The Gongsun Long Zi reads:
Heaven, earth, and their products are all things [物 wu]. When things possess the characteristics of things without exceeding them, there is actuality [shi]. When actuality actually fulfills its function as actuality, without wanting, there is order [位 wei]. To be out of order is to fall into disorder. To remain in order is to be correct. What is correct is used to rectify what is incorrect. [What is incorrect is not used to] doubt what is correct. To rectify is to rectify actuality, and to rectify the name [ming] corresponding to it.

==White Horse dialogue==

In the White Horse Dialogue, one interlocutor (sometimes called the "sophist") defends the truth of the statement "White horses are not horses," while the other interlocutor (sometimes called the "objector") disputes the truth of this statement. This has been interpreted in a number of ways.

Possibly the simplest interpretation is to see it as based on a confusion of class and identity.

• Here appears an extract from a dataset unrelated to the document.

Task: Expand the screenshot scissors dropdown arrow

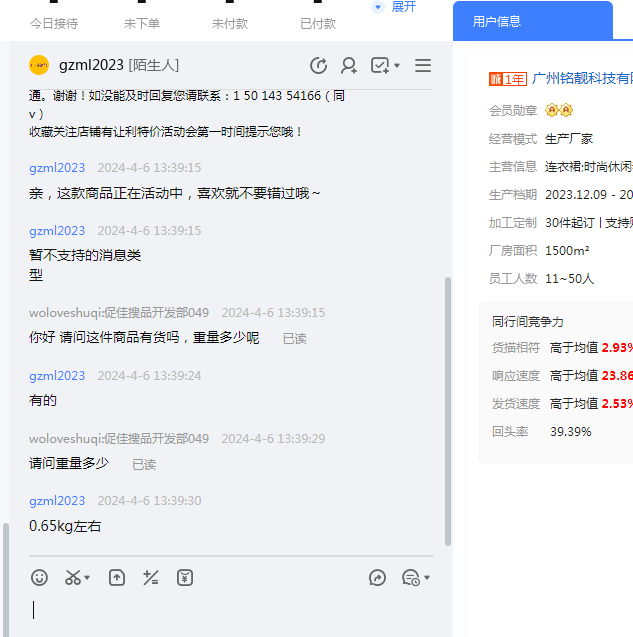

The argument, by this interpretation, plays upon an ambiguity of the negative copula "is not" (非). The expression "X is not Y" (X非Y) can mean either
- "X is not a member (or subset) of set Y"
- "X is not identical to Y"

The sentence "White horses are not horses" would normally be taken to assert the obviously false claim that white horses are not part of the group of horses. However, the "sophist" in the dialogue defends the statement under the interpretation, "Not all horses are white horses". The latter statement is actually true, since—as the "sophist" explains—"horses" includes horses that are white, yellow, brown, etc., while "white horses" includes only white horses, and excludes the others. A.C. Graham proposed this interpretation and illustrated it with an analogy. The "Objector" assumes that "a white horse is not a horse" is parallel to "a sword is not a weapon," but the "Sophist" is treating the statement as parallel to "a sword is not a blade." Other interpretations have been put forward by Fung Yu-lan and Chad Hansen, among others.

This work has been viewed by some as a serious logical discourse, by others as a facetious work of sophistry, and finally by some as a combination of the two.

==Other works==
He was also responsible for several other essays (論 (discourses, dialogues)), as short as 300 characters.
- "On Pointing at Things" (指物論): An enigmatic discussion on reference and the referent, or designation and the designated.
- "On Understanding Change" (通變論)
- "On Hardness and Whiteness" (堅白論): based on the example of a stone that is both hard and white.